Father petitioned to terminate the parental rights of the mother of his child. Father later married and, along with his spouse, joined in an amended petition for termination of parental rights and for adoption. The amended petition alleged mother abandoned the child by failure to visit and failure to support. On the date scheduled for trial, Mother failed to appear, and her attorney was denied a continuance. Following the trial, the juvenile court found by clear and convincing evidence that mother had abandoned her child by willful failure to visit and willful failure to support and a third statutory ground not asserted in the amended petition. The court also found by clear and convincing evidence that termination of mother’s parental rights was in the child’s best interest. On appeal, mother challenges the court’s subject matter jurisdiction. Mother also asserts that the court erred in denying her request for a continuance and that the proof was less than clear and convincing as to the grounds for termination and the child’s best interest. We conclude that the record only supports one statutory ground for termination of parental rights, abandonment by willful failure to visit. Otherwise, we affirm the judgment.

McNairy Court of Appeals

Travis Hewitt Et Al. v. Karin McClain
E2018-02170-COA-R3-CV
Authoring Judge: Per Curiam
Trial Court Judge: Judge Clarence E. Pridemore, Jr.

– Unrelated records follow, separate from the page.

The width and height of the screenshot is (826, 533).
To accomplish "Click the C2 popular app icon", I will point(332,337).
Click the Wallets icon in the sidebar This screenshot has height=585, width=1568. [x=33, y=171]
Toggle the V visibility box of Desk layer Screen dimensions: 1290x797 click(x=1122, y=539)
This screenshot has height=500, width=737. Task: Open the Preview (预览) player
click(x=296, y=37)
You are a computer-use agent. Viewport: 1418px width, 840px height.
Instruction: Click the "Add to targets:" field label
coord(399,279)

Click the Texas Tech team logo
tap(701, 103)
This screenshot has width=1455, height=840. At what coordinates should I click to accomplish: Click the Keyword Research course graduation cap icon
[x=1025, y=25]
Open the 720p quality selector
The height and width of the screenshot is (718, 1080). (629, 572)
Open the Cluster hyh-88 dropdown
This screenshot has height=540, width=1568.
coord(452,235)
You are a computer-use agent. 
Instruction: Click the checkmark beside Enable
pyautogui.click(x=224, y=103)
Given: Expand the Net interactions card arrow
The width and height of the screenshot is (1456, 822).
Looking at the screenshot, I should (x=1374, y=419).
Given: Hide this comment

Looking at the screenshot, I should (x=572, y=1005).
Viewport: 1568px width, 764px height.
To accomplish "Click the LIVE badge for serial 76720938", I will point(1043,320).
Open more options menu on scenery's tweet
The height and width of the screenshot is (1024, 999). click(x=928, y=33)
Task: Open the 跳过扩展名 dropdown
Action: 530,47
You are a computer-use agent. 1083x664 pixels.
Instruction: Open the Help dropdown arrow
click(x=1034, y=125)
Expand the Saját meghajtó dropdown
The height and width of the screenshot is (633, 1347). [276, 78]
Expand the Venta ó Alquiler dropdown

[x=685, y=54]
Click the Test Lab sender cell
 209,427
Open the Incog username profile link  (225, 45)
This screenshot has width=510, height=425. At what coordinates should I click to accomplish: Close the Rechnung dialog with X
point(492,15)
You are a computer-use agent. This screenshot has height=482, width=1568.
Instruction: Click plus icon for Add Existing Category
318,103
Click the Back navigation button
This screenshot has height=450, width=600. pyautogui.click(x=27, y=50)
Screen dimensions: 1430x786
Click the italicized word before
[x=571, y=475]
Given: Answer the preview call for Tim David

The pro se appellants, Travis Hewitt and Dustin Hewitt, seek to appeal from a final order entered on October 17, 2018. The Notice of Appeal was not filed until December 3, 2018, more than thirty (30) days from the date of entry of the final order. The appellants accompanied their Notice of Appeal with a motion asking this Court to accept the latefiled notice as having been timely filed. The appellee, Karin McClain, filed a motion to dismiss this appeal arguing, in part, that the Notice of Appeal was not timely filed. Because it appears from all the pleadings filed in this case that the Notice of Appeal was not timely filed, we have no jurisdiction to consider this appeal and no discretion to waive the filing of a timely Notice of Appeal pursuant to Rule 4(a) of the Tennessee Rules of Appellate Procedure.